What conditions does University of Missouri-Columbia study?

University of Missouri-Columbia's registered trials cover 20 conditions on ClinicalTrials.gov, led by Rare Diseases (1 trial), Autism or Autistic Traits (1 trial), Development Delay (1 trial), syt-ssx-fusion-protein-expression (1 trial), Sleep Disorder (1 trial). The complete condition list appears in the sidebar of this page; each condition links to a page listing every recruiting trial in that area, regardless of sponsor.

How do I join a University of Missouri-Columbia clinical trial?

Joining a clinical trial is a medical decision that should always involve your treating physician. Each trial page on this site includes the eligibility criteria translated into plain English alongside the official clinical text, plus the contact information that the sponsor has registered with ClinicalTrials.gov. Bring the trial information to your doctor before reaching out — they can review the full inclusion and exclusion criteria against your medical history and help you decide whether to pursue screening.

What does the trial phase mean?

Phase 1 trials test safety and dosing in small groups (often 20–80 healthy volunteers or patients). Phase 2 trials evaluate efficacy and side effects in larger groups (100–300 patients with the target condition). Phase 3 trials confirm efficacy and monitor safety in the largest groups (300–3,000+ patients) and form the basis of an FDA approval submission. Phase 4 studies happen after a treatment is approved, monitoring long-term safety and effectiveness in real-world use. Some trials register without a phase — common for device, behavioral, or observational studies.

Where does this trial data come from?

All trial data is pulled directly from the ClinicalTrials.gov API v2, the official federal trial registry maintained by the National Library of Medicine at NIH. Under FDAAA 801, most U.S. drug and device trials are required to register, making ClinicalTrials.gov the most comprehensive source. Sponsors are responsible for keeping their listings current; trial status can shift between data refreshes.

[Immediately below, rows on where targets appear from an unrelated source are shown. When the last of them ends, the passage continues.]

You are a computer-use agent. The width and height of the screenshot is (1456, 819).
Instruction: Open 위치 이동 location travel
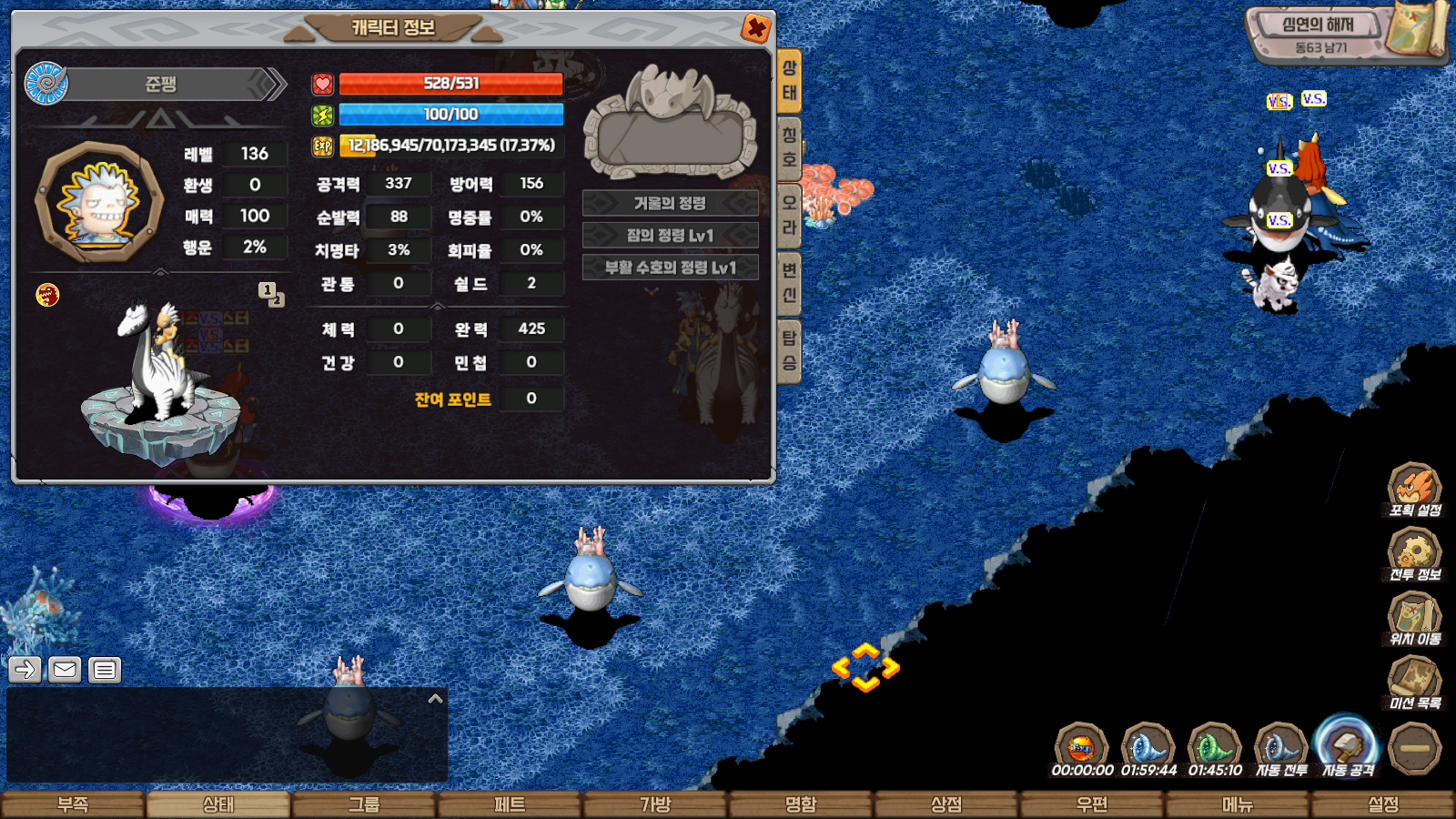point(1414,619)
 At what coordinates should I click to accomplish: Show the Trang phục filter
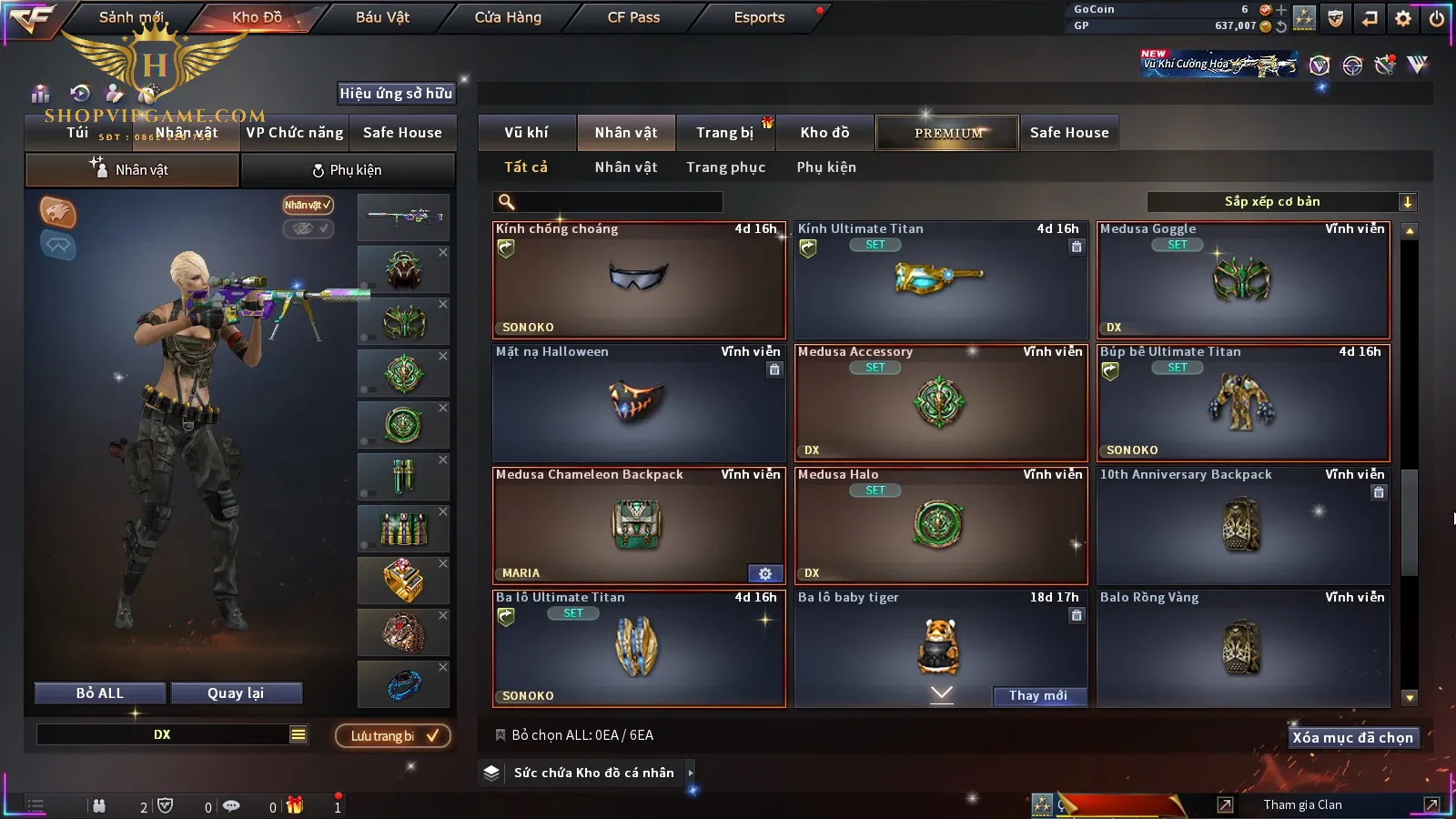tap(725, 167)
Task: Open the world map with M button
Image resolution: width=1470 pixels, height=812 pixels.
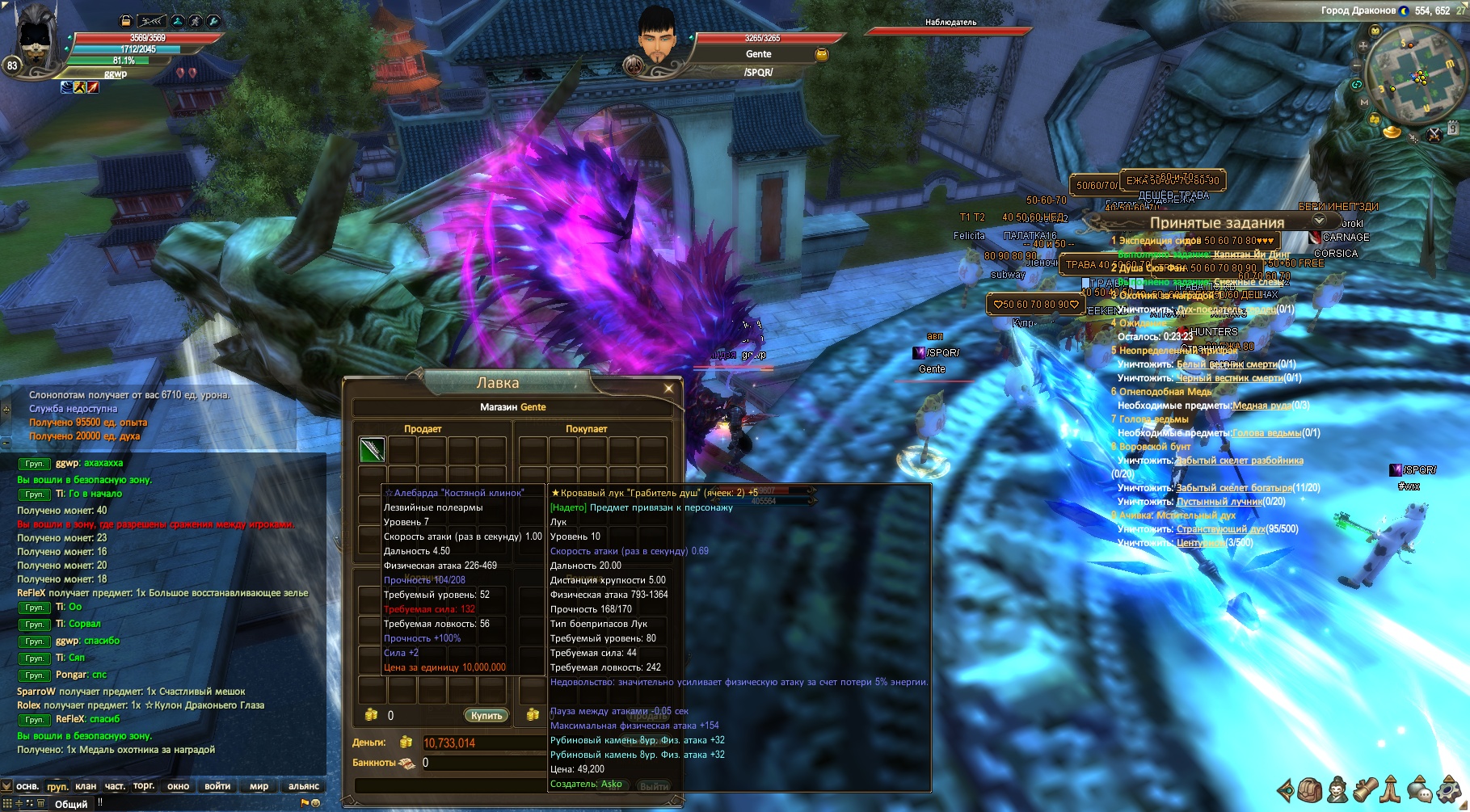Action: point(1364,103)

How This Sponsor Page Is Built

Every count on this page is derived directly from ClinicalTrials.gov API v2 records. Trial counts include all trials currently registered to this sponsor; the recruiting count reflects trials with status "Recruiting" or equivalent. Plain-English eligibility translations on each linked trial page preserve the original clinical text alongside an accessible version. Read the full methodology for the data pipeline and limitations.

Source: ClinicalTrials.gov API v2, maintained by the National Library of Medicine at NIH. Public domain. Cite as: "TrialFinderData. Data: ClinicalTrials.gov."

Medical disclaimer: This page is informational, not medical advice. Talk to your doctor about whether a clinical trial is right for you.

Last updated 2026-05-08 · 8 trials tracked for University of Missouri-Columbia.

The this entity record above pulls directly from the NIH ClinicalTrials.gov registry. What follows is the per-entity context — how this entity sits in the broader U.S. clinical trials and research registries distribution and which underlying factors drive the headline numbers.

Every number on this page links back to the NIH ClinicalTrials.gov registry; the methodology page describes the inputs, refresh cadence, and known limitations of the underlying data product.

For readers using this page as a decision input, the related-entity pages elsewhere on the site provide the comparison set. The most useful comparison for this entity is typically a peer within active and historical clinical trials with similar size, similar exposure, or similar geography — not the national-level summary alone.